[Animal modeling] - Transcriptome analysis of colon tissue in IBD mice under the intervention of mesalazine

  Objective To detect the changes of gene expression in colon tissue of mice with inflammatory bowel disease (IBD) by transcriptome sequencing, and to improve the understanding of the molecular mechanism of mesalazine in the treatment of IBD.

  Methods IBD mouse model was established by dextran sulfate sodium (DSS). Fifteen C57BL/6 mice were randomly divided into three groups: control group, DSS group and DSS+5-ASA group. Three mice in each group were randomly selected to take colon tissues for sequencing. After comparison between the two groups, differential expressed genes (DEGs) and important biological signal pathways were identified. Subsequently, the sub significant DEGs identified previously were verified by microarray data of colonic biopsy of patients with ulcerative colitis (UC) and patients after treatment with mesalazine in gene expression omnibus (GEO) database.

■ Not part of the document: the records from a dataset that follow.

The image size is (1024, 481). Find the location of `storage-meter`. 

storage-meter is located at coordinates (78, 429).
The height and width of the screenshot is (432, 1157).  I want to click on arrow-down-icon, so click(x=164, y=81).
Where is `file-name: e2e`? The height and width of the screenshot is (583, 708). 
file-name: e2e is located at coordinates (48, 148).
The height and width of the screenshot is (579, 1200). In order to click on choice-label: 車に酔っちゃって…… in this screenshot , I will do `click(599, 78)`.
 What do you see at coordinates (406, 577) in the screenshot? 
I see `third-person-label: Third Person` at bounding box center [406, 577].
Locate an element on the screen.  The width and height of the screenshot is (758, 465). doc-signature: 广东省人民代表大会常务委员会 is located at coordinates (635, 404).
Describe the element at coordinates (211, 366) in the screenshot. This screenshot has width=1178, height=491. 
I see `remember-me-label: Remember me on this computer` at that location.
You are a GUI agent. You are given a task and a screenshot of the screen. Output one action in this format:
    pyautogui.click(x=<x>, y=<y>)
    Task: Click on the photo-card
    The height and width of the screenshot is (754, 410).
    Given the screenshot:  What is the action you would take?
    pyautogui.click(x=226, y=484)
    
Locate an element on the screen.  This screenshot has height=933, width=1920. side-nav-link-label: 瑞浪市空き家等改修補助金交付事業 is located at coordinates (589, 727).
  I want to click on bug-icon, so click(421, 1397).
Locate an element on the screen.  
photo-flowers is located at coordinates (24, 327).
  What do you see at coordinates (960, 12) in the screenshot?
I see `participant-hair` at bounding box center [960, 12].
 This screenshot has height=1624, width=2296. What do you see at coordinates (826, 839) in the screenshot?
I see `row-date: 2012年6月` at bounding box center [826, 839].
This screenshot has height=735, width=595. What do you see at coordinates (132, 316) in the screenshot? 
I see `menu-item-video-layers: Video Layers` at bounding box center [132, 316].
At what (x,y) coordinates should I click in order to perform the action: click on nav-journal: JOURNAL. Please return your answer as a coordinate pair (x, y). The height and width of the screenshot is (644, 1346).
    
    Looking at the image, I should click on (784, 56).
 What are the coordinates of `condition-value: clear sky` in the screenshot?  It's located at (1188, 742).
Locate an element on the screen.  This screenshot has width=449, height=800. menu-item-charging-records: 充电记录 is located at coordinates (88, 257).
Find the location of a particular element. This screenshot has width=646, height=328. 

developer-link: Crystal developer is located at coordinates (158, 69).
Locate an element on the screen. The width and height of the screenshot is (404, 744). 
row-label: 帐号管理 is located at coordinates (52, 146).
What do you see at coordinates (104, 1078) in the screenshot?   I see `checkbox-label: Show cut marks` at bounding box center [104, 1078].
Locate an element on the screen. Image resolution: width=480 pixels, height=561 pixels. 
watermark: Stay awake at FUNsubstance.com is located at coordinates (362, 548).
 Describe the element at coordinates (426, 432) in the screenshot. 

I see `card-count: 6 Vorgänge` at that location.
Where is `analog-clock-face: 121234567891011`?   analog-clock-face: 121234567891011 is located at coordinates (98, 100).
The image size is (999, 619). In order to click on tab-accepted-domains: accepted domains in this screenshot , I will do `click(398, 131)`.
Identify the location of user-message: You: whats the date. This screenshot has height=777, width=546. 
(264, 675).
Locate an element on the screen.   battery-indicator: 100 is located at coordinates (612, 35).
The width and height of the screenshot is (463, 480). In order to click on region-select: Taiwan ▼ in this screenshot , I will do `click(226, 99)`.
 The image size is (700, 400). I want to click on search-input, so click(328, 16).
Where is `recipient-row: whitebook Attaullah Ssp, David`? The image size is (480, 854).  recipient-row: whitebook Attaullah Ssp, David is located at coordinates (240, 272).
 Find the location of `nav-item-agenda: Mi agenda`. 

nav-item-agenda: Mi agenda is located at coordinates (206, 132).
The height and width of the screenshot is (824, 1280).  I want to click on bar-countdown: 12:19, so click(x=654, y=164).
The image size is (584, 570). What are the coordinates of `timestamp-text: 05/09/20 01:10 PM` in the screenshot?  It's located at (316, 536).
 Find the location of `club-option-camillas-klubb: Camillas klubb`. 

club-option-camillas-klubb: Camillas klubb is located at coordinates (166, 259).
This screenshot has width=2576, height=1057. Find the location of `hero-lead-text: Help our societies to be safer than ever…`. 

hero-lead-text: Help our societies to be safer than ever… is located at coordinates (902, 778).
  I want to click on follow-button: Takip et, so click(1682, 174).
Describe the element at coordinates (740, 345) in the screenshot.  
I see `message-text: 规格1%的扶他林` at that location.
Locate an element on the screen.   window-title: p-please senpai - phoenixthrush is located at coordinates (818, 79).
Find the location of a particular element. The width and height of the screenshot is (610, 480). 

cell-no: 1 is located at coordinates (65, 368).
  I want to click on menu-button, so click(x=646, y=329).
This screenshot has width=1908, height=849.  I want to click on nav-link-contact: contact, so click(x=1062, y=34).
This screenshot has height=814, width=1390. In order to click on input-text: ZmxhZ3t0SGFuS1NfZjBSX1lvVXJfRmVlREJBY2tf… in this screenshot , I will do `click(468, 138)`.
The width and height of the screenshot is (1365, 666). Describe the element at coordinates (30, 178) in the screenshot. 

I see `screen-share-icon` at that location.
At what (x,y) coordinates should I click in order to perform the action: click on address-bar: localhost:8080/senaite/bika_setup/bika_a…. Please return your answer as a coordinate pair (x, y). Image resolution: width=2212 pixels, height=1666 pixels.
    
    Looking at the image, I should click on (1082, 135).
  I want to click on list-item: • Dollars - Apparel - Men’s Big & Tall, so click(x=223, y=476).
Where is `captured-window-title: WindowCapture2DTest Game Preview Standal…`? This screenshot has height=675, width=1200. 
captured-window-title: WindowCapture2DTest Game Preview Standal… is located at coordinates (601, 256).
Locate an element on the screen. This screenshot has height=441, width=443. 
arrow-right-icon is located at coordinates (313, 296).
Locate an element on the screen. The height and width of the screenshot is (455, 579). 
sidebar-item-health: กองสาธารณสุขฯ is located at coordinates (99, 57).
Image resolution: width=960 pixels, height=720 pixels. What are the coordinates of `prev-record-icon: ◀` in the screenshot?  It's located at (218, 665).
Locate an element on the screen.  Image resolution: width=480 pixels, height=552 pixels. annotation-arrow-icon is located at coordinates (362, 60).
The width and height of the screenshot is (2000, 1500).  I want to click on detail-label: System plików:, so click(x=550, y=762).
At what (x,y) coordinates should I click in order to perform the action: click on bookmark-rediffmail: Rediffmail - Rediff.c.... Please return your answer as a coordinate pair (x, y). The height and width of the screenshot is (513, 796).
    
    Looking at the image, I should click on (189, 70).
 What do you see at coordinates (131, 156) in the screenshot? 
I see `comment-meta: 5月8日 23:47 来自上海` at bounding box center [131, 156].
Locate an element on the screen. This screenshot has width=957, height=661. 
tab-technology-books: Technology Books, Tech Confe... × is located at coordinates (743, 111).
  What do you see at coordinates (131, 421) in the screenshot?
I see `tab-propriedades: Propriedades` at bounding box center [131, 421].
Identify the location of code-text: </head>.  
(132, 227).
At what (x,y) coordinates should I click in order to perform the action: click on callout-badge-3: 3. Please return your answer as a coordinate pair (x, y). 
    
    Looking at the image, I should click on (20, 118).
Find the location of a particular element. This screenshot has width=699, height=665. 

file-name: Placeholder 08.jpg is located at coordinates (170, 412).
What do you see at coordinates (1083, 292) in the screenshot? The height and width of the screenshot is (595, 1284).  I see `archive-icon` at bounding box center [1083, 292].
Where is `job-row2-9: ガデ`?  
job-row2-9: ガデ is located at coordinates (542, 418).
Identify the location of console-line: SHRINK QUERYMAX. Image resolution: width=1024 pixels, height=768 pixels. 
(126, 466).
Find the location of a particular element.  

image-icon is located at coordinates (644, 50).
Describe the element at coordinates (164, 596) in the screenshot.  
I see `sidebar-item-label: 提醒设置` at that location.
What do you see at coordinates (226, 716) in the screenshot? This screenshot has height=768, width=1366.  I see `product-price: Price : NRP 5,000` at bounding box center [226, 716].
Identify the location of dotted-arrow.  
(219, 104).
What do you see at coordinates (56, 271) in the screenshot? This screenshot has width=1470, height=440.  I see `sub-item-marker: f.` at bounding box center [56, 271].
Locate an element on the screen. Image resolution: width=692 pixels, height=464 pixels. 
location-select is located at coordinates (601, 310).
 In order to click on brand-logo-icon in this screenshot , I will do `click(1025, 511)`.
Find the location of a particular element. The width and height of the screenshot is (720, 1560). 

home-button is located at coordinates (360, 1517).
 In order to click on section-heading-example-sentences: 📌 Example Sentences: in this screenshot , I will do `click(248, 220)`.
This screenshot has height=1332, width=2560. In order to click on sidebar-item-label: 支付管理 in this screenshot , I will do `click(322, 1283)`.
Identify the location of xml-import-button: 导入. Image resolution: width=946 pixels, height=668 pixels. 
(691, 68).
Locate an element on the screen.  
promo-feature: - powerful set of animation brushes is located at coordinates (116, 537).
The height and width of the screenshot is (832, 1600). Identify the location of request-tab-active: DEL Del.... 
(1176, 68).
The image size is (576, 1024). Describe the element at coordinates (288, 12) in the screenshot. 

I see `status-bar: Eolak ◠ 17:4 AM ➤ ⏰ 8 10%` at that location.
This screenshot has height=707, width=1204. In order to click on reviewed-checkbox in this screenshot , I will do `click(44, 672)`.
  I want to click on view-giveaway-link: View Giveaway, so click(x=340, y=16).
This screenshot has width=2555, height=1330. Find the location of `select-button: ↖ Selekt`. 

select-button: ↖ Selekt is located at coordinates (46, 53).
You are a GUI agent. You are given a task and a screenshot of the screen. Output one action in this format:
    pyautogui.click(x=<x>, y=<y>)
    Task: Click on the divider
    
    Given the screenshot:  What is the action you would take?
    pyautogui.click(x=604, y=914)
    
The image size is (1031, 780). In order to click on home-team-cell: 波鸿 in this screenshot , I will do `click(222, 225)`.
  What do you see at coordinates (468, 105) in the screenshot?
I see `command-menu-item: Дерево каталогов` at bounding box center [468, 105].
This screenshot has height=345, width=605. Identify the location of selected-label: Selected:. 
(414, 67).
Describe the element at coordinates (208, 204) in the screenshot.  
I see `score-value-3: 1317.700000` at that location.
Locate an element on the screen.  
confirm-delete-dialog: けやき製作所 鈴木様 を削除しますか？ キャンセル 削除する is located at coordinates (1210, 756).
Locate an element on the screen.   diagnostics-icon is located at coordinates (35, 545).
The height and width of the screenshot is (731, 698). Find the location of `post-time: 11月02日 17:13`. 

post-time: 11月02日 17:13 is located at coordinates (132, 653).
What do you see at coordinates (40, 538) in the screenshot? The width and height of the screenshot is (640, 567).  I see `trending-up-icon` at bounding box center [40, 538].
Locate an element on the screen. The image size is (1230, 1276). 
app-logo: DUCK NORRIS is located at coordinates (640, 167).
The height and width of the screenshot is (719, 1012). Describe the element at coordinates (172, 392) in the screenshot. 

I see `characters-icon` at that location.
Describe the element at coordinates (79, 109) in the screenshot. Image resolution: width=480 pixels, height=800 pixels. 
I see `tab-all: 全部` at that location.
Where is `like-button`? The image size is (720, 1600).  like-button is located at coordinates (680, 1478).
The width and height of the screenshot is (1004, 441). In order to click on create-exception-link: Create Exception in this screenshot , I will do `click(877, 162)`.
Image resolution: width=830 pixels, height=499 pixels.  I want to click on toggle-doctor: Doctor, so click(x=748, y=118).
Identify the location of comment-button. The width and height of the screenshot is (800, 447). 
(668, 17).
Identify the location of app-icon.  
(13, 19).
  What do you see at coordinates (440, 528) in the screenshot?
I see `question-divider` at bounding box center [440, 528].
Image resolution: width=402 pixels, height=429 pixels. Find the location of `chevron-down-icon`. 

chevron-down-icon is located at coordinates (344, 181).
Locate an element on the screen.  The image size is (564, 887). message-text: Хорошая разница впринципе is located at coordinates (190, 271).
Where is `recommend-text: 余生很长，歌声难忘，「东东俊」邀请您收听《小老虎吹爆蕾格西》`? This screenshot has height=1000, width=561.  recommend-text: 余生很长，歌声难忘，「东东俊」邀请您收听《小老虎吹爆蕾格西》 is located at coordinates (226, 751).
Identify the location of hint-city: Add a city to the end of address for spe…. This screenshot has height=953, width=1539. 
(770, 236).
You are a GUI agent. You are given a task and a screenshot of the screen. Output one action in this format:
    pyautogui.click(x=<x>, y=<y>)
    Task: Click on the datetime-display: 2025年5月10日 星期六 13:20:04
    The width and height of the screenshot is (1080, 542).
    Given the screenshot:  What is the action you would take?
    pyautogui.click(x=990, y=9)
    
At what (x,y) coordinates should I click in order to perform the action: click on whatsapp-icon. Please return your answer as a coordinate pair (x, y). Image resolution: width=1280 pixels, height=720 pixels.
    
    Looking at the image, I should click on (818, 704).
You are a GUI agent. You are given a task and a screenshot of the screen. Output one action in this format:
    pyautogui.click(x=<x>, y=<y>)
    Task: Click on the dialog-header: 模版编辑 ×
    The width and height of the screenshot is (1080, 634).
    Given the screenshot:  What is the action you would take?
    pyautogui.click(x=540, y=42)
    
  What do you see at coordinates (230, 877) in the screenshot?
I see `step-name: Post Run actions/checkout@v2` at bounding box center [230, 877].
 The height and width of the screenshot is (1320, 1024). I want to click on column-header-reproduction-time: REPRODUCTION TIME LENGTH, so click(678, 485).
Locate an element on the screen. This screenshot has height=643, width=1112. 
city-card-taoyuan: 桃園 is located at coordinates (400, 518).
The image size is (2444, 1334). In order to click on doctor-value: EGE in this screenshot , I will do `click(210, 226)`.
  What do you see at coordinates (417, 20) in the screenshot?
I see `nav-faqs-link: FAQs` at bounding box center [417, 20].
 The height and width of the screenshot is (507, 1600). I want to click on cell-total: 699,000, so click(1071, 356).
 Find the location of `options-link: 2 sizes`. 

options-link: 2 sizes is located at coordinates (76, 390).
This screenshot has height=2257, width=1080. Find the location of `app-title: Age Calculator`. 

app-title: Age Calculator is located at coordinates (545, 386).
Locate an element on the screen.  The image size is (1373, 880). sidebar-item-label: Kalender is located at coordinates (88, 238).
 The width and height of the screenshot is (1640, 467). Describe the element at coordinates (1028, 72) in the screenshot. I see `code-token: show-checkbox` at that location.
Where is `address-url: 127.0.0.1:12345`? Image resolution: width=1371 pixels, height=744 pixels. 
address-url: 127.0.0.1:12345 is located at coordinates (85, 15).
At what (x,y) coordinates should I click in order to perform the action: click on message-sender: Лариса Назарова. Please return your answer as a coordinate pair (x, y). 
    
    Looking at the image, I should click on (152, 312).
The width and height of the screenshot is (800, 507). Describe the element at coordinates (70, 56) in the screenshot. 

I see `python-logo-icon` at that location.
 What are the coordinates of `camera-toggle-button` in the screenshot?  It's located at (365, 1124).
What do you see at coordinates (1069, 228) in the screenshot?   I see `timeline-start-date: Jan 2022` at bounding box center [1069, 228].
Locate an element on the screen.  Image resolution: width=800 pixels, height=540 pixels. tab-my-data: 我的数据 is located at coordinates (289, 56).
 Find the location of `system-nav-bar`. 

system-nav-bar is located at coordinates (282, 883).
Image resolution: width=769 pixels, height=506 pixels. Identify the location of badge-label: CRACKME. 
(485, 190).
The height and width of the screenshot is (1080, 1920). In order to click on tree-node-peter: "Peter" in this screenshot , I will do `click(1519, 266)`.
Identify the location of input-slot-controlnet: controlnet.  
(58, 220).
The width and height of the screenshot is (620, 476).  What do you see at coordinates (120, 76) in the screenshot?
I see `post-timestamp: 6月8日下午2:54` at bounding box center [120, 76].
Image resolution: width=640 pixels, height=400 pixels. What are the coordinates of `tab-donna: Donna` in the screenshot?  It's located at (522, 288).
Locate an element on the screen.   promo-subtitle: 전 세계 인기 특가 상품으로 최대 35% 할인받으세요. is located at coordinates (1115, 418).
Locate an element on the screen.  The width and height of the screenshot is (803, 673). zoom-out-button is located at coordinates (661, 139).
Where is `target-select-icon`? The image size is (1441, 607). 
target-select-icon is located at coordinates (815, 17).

  Results There were 2983 differentially expressed genes, 604 up-regulated genes and 753 down-regulated genes in DSS+5-ASA group compared with DSS group; Compared with the control group, the DSS group obtained 1626 differentially expressed genes, including 820 up-regulated genes and 806 down-regulated genes. The enrichment analysis results of GO (gene ontology) and KEGG showed that these DEGs were related to signal pathways such as immune response. Some genes with significant expression differences, such as Rnase1 and Cxcl10, have similar expression trends in colon tissues of UC patients.

  Conclusion The gene expression profile of colon tissue of IBD model mice treated with mesalazine was verified by comparison with IBD patients, and several genes and biological pathways that may be involved in the treatment of IBD were obtained, which increased the further understanding of the therapeutic mechanism of mesalazine on IBD.